放射能に関しては、怖いと思っている人は今でも日本に来ません。ドイツはチェルノブイリの原発事故の影響を受けたので、ドイツ人は一度原発事故が起こると20年、30年という長期間で影響が続くことを知っています。日本を訪れているのは、自分で判断して大丈夫だと考えている人たちです。
現在では、ドイツ国内では、日本の震災や原発に関する報道が減っているそうです。ですから、日本にいらしたお客様から「実際はどうなのか?」という質問を受けることが多いです。

 

Q6.通訳案内士のお仕事をするときに心がけていることや、工夫していることは何ですか?

言葉に関しては、ゆっくり、はっきり、わかりやすく、大きな声で話すことにしています。年配のお客様が多いので、耳が不自由な方もいらっしゃいます。そこで、お客様には最初に「わかりやすくお話しますが、ドイツ語は母国語ではないので、万が一わかりにくければ聞いてください。何度でも繰り返すことは構いません。それよりも、誤解が生まれることの方が残念だからです」といいます。お客様はこれを聞いて安心してくださいます。

ドイツ人は日本に来る前に既にいろいろな国を訪れている方が多いので、説明するときには、ドイツと日本、あるいは他国と日本を比較した話をなるべく多く取り入れるようにしています。
また、聴覚だけではなく、五感を使ったガイディングを目指しています。葉っぱを揉んで触覚や嗅覚を使って楽しんでいただいたり、その土地の名物を味わって味覚に訴えるといった、ガイドブックの知識ではなく、現地でしかできないことを体験できるように努めています。

 

Q7.海外のお客様に日本に来ていただくためには、どうしたらよいとお考えですか?

引き続き、海外での日本のPRに力を入れていただきたいです。外国人が憧れている、伝統的な日本の寺社仏閣や日本庭園、伝統文化など、そして、もう一方では、日本のモダンな側面としてのクール・ジャパンなど両方を収録したプロモーションピデオが有効だと考えます。

また、日本は滞在費の高い国だと思われていますが、実際には千円以下でランチを食べることもできますし、日本人が日常的に神戸牛を食べているわけでもありません。粒のそろったいちごや四角いスイカなど、極端な高級品ばかりが強調されているように感じます。

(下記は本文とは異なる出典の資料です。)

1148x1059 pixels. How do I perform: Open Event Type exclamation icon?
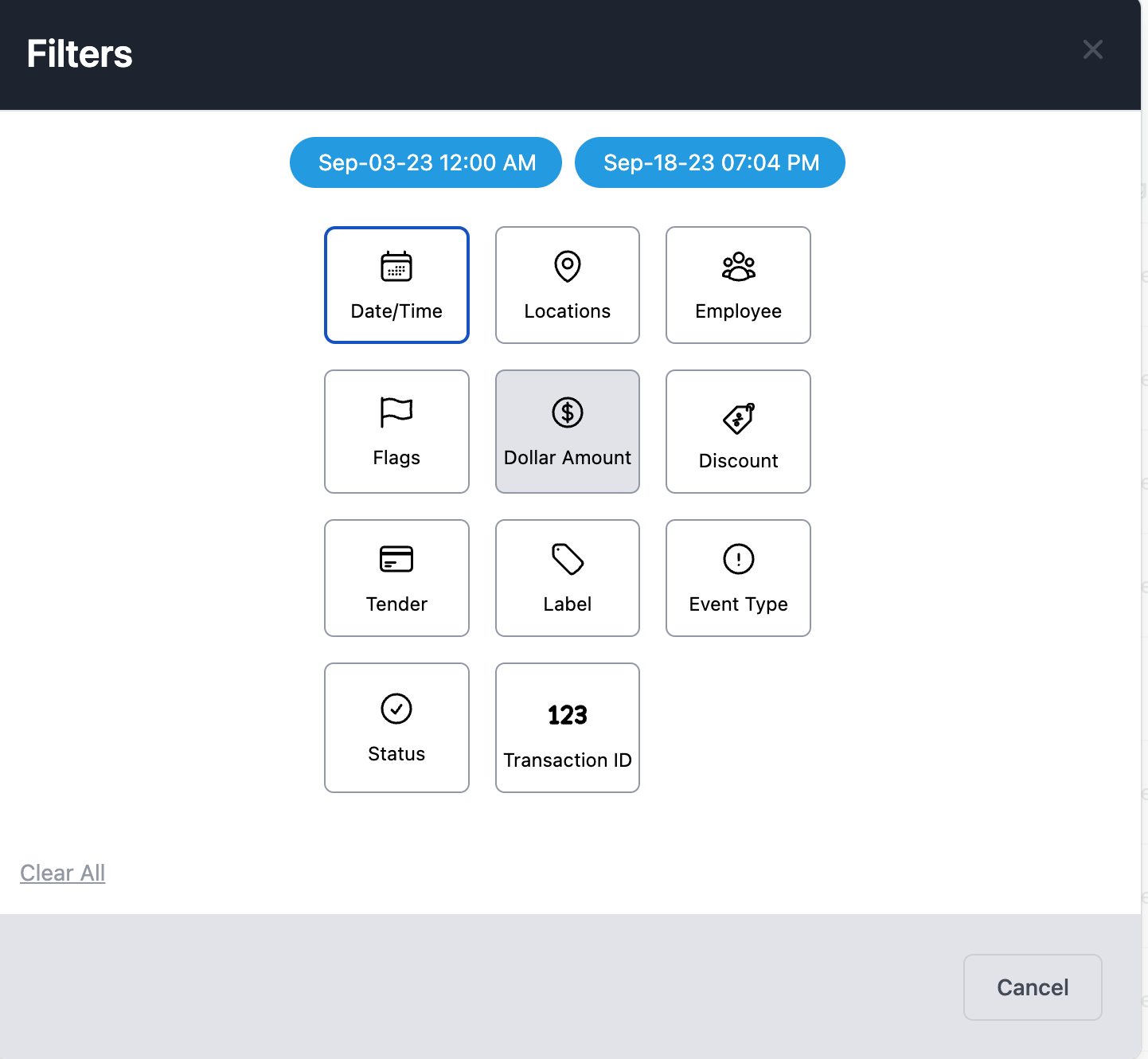tap(738, 559)
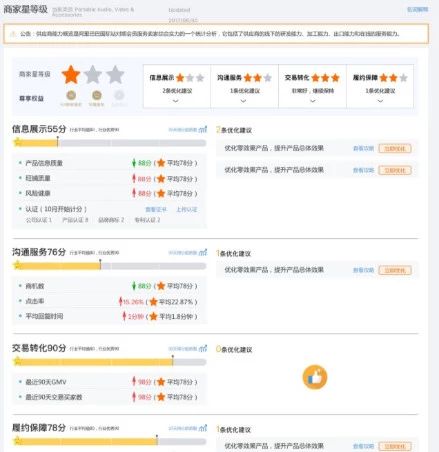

日本では言葉が通じないと思われていますが、地下鉄にアルファベットと数字を使った表示を取り入れ、路線も色で識別できるようにしたおかげで、東京や大阪などの大都会でも外国のお客様がずいぶんと動きやすくなりました。同様の表示をJR山手線にも取り入れていただけるとありがたいなと思います。

<取材後記>
小林氏は、春の旅行の繁忙期に、お仕事に向かう前の時間を割いてインタビューに応じてくださいました。多忙にもかかわらず、質問にははっきりと穏やかな口調で、わかりやすく論理的に答えてくださいました。長年ドイツ人と関わってきたことで、ドイツ人気質をすっかり身につけられたようです。ドイツ人をきちんと説得し、信頼を得ることのできる通訳案内士さんだと感じました。